The price of gold in January 1970 was $35 which was the fixed price for convertibility into US dollars as set up at Bretton Woods in 1944.
The first two graphs at this link http://www.zealllc.com/2002/goldoil2.htm show (1) the nominal price relationship of 1970's $35 to 2001's $250 and (2) the 'real' or inflation-adjusted price relationship, which shows the price Brown sold at to be a 30 year low going backwards and imho an all time low going forwards.
See what a sh*t, criminally, treasonably negligent act it was? Half of this country's historic wealth reserves - dumped at a car boot sale price. I read a lot of investment analysis, and this country and Brown in particular is a standing joke amongst those who know what they are talking about. Worse still, he is still at it - US deficit figures released only in the last few days show the latest capital inflows from abroad into the US to service US debt are only breaking even because the UK is now stepping into the breech vacated by the Japs who are desperately reducing their US treasury bill holdings; the UK is actually stepping up its purchases of doomed US treasuries for political reasons and probably also through Keynesian, or more accurately Canuteian contempt for principles of sound money. This country's wealth is being dissipated through the stupidity, corruption and incompetence of its elected and unelected officials.
New Labour is buying new lamps and giving our old lamps away.
Anyway, back on the ranch, when the frogs figured out in the early 1970s that the US was, as now, debasing the dollar (printing far too much in proportion to gold reserves) by pursuing their guns and butter policy, De Gaulle demanded conversion of France's US dollar holdings into gold.
Nixon didn't mind printing up lots of toilet paper greenbacks and sending them to France, but he blanched at the thought of draining Fort Knox of real money (gold) and shipping it across the pond under the terms of gold convertibility ("I promise to pay the bearer on demand" and all that), so he slammed the gold window shut.
No more convertibility, and the world went into a new age of pure, unbacked fiat (paper) currencies. At last, a brave new Matrix, sorry, era, where governments could print up wild amounts of promissory notes and allow the banks to issue crazy amounts of debt from thin air because none of it was backed any longer by the discipline and the security of being wholly or fractionally backed by real money (gold).

Data shown:
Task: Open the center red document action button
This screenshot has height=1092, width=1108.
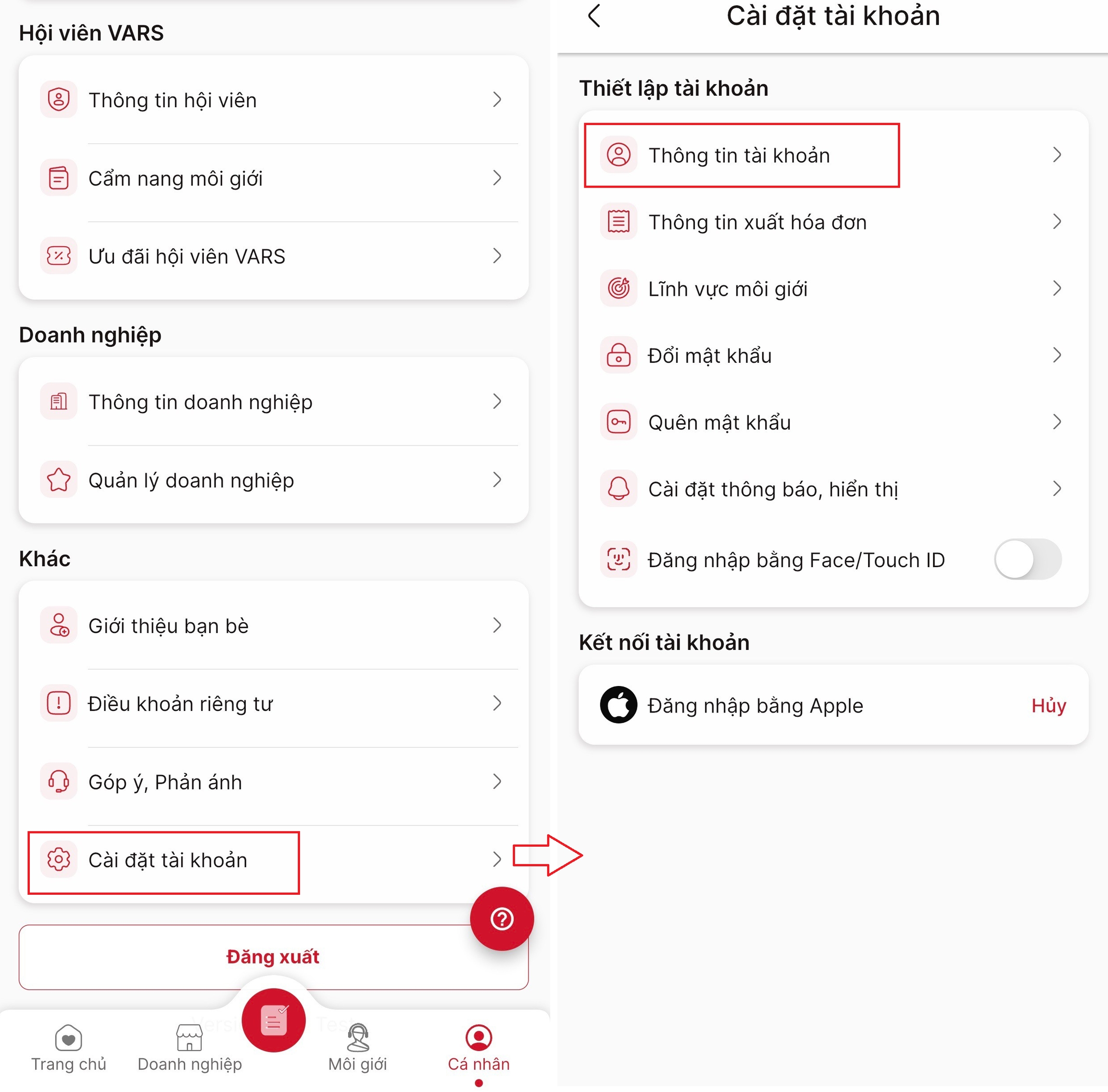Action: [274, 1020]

---

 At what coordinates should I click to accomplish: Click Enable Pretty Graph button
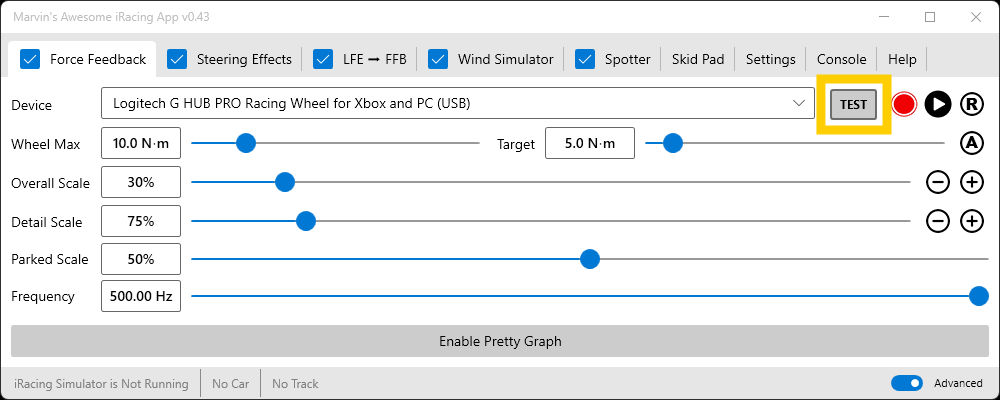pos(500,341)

Given task 1:
Quote the whole text on the price of gold, word for word.
Given task 2:
Revise the records from the line containing "Task: Open the" through the line containing "Action: [274, 1020]", inclusive, replacing "screenshot" with "image" and keeping everything else the same. Return only those lines, without the pictures.
The records have no connection to the text on the price of gold.

Exercise result 1:
The price of gold in January 1970 was $35 which was the fixed price for convertibility into US dollars as set up at Bretton Woods in 1944.
The first two graphs at this link http://www.zealllc.com/2002/goldoil2.htm show (1) the nominal price relationship of 1970's $35 to 2001's $250 and (2) the 'real' or inflation-adjusted price relationship, which shows the price Brown sold at to be a 30 year low going backwards and imho an all time low going forwards.
See what a sh*t, criminally, treasonably negligent act it was? Half of this country's historic wealth reserves - dumped at a car boot sale price. I read a lot of investment analysis, and this country and Brown in particular is a standing joke amongst those who know what they are talking about. Worse still, he is still at it - US deficit figures released only in the last few days show the latest capital inflows from abroad into the US to service US debt are only breaking even because the UK is now stepping into the breech vacated by the Japs who are desperately reducing their US treasury bill holdings; the UK is actually stepping up its purchases of doomed US treasuries for political reasons and probably also through Keynesian, or more accurately Canuteian contempt for principles of sound money. This country's wealth is being dissipated through the stupidity, corruption and incompetence of its elected and unelected officials.
New Labour is buying new lamps and giving our old lamps away.
Anyway, back on the ranch, when the frogs figured out in the early 1970s that the US was, as now, debasing the dollar (printing far too much in proportion to gold reserves) by pursuing their guns and butter policy, De Gaulle demanded conversion of France's US dollar holdings into gold.
Nixon didn't mind printing up lots of toilet paper greenbacks and sending them to France, but he blanched at the thought of draining Fort Knox of real money (gold) and shipping it across the pond under the terms of gold convertibility ("I promise to pay the bearer on demand" and all that), so he slammed the gold window shut.
No more convertibility, and the world went into a new age of pure, unbacked fiat (paper) currencies. At last, a brave new Matrix, sorry, era, where governments could print up wild amounts of promissory notes and allow the banks to issue crazy amounts of debt from thin air because none of it was backed any longer by the discipline and the security of being wholly or fractionally backed by real money (gold).

Exercise result 2:
Task: Open the center red document action button
This image has height=1092, width=1108.
Action: [274, 1020]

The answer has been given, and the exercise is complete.